The plugin follows a two-track support model. Pick the plugin track that matches your OpenClaw Gateway version. See SUPPORT.md for the full policy, and CONTRIBUTING.md for the backport workflow.

Plugin track OpenClaw range Branch Status Window
0.1.x < 2026.4.21 release/0.1.x Maintenance — security + critical regressions only Through 2026-10-21
0.2.x >= 2026.4.21 main Superseded by 0.3.x Replaced by 0.3.x
0.3.x >= 2026.4.21 main Active — V3 features, log pipeline, bug fixes Default going forward
0.6.x >= 2026.5.13 main Active — Dashboard, diagnostics, token types, telemetry Latest release

OpenClaw 2026.4.21 introduced the before_model_resolve and before_prompt_build hooks and deprecated before_agent_start.
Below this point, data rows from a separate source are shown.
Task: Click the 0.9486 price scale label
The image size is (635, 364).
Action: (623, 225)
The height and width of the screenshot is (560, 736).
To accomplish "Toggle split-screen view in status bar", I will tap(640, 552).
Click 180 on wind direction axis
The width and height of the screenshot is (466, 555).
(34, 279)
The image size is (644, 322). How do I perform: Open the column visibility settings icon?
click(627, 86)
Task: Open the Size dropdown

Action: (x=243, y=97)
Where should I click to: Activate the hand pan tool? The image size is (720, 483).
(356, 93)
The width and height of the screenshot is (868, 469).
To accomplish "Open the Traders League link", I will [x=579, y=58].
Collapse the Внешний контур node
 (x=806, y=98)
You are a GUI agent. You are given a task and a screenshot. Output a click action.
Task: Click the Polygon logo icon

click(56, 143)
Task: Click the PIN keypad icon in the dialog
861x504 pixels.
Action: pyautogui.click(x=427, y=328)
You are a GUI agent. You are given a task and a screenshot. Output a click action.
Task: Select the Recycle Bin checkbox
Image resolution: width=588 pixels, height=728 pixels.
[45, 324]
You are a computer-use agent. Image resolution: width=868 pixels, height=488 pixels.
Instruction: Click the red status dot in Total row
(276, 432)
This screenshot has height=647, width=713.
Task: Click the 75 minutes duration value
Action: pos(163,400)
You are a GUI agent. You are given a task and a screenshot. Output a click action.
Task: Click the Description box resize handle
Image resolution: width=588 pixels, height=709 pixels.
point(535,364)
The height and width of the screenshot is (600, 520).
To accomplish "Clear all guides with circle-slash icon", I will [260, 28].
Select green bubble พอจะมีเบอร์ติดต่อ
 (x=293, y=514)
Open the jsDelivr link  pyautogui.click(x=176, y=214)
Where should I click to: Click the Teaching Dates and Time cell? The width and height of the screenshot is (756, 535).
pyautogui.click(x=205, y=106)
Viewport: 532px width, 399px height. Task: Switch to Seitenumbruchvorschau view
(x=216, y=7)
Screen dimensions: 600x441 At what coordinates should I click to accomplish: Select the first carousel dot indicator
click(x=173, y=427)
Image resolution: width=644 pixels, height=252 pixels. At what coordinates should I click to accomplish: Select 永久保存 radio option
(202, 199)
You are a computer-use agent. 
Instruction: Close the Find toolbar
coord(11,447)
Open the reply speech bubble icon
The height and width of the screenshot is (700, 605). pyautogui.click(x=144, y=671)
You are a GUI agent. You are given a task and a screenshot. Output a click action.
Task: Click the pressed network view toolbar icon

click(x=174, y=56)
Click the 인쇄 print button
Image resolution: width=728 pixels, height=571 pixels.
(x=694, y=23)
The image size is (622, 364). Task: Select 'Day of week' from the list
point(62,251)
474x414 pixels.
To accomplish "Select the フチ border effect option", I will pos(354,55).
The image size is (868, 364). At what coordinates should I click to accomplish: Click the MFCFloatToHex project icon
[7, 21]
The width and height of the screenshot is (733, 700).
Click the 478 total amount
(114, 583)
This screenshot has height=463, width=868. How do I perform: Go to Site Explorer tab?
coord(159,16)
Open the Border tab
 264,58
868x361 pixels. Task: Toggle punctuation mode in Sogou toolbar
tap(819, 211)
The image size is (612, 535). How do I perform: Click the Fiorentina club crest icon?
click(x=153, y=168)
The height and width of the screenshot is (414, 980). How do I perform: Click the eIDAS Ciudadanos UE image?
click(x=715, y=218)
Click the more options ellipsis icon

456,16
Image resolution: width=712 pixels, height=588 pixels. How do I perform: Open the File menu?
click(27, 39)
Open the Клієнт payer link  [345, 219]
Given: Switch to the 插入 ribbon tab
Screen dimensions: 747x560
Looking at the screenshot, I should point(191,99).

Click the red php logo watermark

The 0.2.x line targets the new hooks; the 0.1.x line remains on the legacy hook for existing deployments.

What's New in 0.6.0

Released: 2026-05-13

Features

  • Plugin-only dashboard — Built-in dashboard using collected metrics, spans, and logs for quick observability without external tooling

Improvements

  • Token types — Added cache_read and cache_creation token types for gen_ai.client.token.usage histogram
  • Diagnostics — Improved diagnostic event handling with internal module fallback, debug logging, and health metrics wiring
  • Telemetry — Prevented double-registration breaking span parent chains
  • Hooks — Trace context store persistence across plugin reloads, error logging for message_received

Bug Fixes

  • Dashboard hostname filter corrections and CPU utilization metric fixes
  • Cache token type handling with proper defaults for missing data

Two Approaches to Observability

This repository documents two complementary approaches to monitoring OpenClaw:

Approach Best For Setup Complexity
Official Plugin Operational metrics, Gateway health, cost tracking Simple config
Custom Plugin Deep tracing, tool call visibility, request lifecycle Plugin installation

Recommendation: Use both for complete observability.


Approach 1: Official Diagnostics Plugin (Built-in)

OpenClaw v2026.2+ includes built-in OpenTelemetry support. Just add to openclaw.json:

{
  "diagnostics": {
    "enabled": true,
    "otel": {
      "enabled": true,
      "endpoint": "http://localhost:4318",
      "serviceName": "openclaw-gateway",
      "traces": true,
      "metrics": true,
      "logs": true
    }
  }
}

Then restart:

openclaw gateway restart

What It Captures

All metrics in this section are emitted by the Gateway's built-in diagnostics-otel plugin — not by this repo's custom plugin. The custom plugin emits openclaw.llm.* and gen_ai.* instead (see Approach 2 below).

Metrics (from diagnostics-otel):

  • openclaw.tokens — Token usage by type (input/output/cache)
  • openclaw.cost.usd — Estimated model cost
  • openclaw.run.duration_ms — Agent run duration
  • openclaw.context.tokens — Context window usage
  • openclaw.webhook.* — Webhook processing stats
  • openclaw.message.* — Message processing stats
  • openclaw.queue.* — Queue depth and wait times
  • openclaw.session.* — Session state transitions

Traces: Model usage, webhook processing, message processing, stuck sessions

Logs: All Gateway logs via OTLP with severity, subsystem, and code location


Approach 2: Custom Hook-Based Plugin (This Repo)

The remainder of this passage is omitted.